With pristine white buildings perched on rugged terrain overlooking the Aegean Sea, it’s practically impossible to find an angle of Santorini that isn’t photogenic. Tucked away at the southern tip of Santorini are the ruins of one of the Bronze age’s most sophisticated settlements, which prospered for centuries before being eradicated by a great volcanic eruption.
In the 17th century B.C., Santorini was a small volcanic island in the Aegean Sea, home to Akrotiri, a Late Bronze Age outpost of Minoan civilization, which preceded ancient Greece. Then the volcano erupted, burying Akrotiri in ash and obliterating much of Santorini, turning it into a few smaller islands. The eruption was one of the world’s most powerful in the past 10,000 years, spewing some 20 cubic miles of rock into the skies and spawning a tsunami that struck the nearby island of Crete, which was the center of Minoan culture. Many archaeologists believe the tsunami was disruptive enough that the Minoans became easier prey for the outside invaders who conquered them a century and a half later and brought an end to one of the first European civilizations.
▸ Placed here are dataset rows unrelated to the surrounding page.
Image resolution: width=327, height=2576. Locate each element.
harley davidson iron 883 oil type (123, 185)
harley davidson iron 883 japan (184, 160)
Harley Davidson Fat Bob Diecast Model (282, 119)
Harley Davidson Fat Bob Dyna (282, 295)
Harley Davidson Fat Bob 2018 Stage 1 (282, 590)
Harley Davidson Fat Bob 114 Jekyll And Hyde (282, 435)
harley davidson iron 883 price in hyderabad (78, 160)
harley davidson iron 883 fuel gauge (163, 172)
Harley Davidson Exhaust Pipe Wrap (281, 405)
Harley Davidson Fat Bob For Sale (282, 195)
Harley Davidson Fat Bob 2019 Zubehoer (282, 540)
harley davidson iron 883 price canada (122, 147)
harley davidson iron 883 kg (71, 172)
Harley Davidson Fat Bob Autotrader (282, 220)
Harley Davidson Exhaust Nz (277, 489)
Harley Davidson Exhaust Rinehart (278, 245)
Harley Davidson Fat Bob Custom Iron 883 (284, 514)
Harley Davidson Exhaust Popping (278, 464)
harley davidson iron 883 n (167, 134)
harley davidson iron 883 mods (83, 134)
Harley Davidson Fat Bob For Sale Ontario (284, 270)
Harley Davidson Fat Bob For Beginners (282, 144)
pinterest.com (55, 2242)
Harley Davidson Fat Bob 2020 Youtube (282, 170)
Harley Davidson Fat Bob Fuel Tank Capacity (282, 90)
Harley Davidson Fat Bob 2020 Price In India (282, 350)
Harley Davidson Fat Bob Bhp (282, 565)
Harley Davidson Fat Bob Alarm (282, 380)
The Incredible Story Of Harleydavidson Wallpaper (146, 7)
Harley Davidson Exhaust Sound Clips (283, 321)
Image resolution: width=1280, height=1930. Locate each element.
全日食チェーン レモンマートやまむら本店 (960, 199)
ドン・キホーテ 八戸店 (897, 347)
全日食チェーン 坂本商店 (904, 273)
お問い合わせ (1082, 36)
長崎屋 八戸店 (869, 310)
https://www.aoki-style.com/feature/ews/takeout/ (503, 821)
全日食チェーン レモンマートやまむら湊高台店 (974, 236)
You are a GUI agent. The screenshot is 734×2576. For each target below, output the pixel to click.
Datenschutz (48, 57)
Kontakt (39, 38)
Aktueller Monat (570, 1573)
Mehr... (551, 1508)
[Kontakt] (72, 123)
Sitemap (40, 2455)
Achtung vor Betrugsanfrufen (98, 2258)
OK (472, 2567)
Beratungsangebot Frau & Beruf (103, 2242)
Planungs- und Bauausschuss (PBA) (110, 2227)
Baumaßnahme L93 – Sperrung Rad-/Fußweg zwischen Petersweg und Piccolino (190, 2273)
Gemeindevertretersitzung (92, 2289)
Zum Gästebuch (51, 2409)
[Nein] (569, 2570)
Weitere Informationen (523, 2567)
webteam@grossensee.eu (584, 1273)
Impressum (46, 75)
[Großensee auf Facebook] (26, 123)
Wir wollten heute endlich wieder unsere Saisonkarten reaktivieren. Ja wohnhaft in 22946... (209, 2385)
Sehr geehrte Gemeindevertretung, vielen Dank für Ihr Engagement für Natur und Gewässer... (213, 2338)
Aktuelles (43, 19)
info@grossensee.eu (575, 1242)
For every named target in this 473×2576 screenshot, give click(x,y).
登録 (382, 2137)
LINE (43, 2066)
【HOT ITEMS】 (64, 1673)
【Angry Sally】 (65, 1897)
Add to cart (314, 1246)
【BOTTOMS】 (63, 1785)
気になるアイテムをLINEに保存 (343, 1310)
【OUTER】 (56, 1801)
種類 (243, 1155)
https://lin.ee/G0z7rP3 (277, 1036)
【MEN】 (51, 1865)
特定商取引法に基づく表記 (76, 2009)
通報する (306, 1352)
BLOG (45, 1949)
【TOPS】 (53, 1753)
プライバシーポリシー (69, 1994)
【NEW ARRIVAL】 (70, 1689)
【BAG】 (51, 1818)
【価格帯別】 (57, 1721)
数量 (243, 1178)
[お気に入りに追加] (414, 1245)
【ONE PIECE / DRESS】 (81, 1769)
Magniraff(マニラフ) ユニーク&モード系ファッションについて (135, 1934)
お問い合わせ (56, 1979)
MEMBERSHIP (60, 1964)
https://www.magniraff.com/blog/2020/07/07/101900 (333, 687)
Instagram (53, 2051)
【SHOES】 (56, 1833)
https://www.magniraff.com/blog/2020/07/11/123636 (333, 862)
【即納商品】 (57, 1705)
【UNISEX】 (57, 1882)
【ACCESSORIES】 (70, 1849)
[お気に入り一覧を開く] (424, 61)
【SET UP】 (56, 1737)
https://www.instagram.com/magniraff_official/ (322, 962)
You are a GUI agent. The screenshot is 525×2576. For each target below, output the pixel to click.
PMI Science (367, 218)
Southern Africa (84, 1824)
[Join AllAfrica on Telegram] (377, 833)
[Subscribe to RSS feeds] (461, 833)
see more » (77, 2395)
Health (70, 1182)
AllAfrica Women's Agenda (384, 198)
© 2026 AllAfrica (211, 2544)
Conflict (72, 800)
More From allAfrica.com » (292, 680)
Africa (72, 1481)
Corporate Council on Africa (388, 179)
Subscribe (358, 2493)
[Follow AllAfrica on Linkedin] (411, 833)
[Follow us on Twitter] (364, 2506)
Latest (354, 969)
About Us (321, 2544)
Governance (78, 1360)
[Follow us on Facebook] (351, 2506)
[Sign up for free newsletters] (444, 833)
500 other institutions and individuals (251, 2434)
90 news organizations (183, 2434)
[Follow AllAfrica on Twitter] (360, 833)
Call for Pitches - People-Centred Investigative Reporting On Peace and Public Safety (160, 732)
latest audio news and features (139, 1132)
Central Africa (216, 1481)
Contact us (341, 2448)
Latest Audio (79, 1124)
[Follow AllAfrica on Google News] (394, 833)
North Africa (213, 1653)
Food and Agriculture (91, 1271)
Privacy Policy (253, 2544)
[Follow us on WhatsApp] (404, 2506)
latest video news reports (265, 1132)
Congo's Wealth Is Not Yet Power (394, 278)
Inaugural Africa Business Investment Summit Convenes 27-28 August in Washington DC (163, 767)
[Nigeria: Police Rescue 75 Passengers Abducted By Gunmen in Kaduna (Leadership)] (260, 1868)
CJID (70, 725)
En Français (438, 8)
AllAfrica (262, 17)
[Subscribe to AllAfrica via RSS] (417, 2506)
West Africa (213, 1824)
Like the Roman ruins of Pompeii, the remains of the Minoan town of Akrotiri are remarkably well-preserved.
The settlement was all but obliterated in the middle of the second millennium BC, when the volcano it sat upon, Thera, erupted, and its inhabitants fled. The volcanic matter enveloped the entire island of Santorini and the town itself, preserving the buildings and their contents, and visitors can still identify houses and pots.
Unlike Pompeii, no human remains have been found at Akrotiri, and only one gold object was found on the site, suggesting that the Minoans performed an orderly evacuation before the eruption, and they had time to take their valuables before they fled.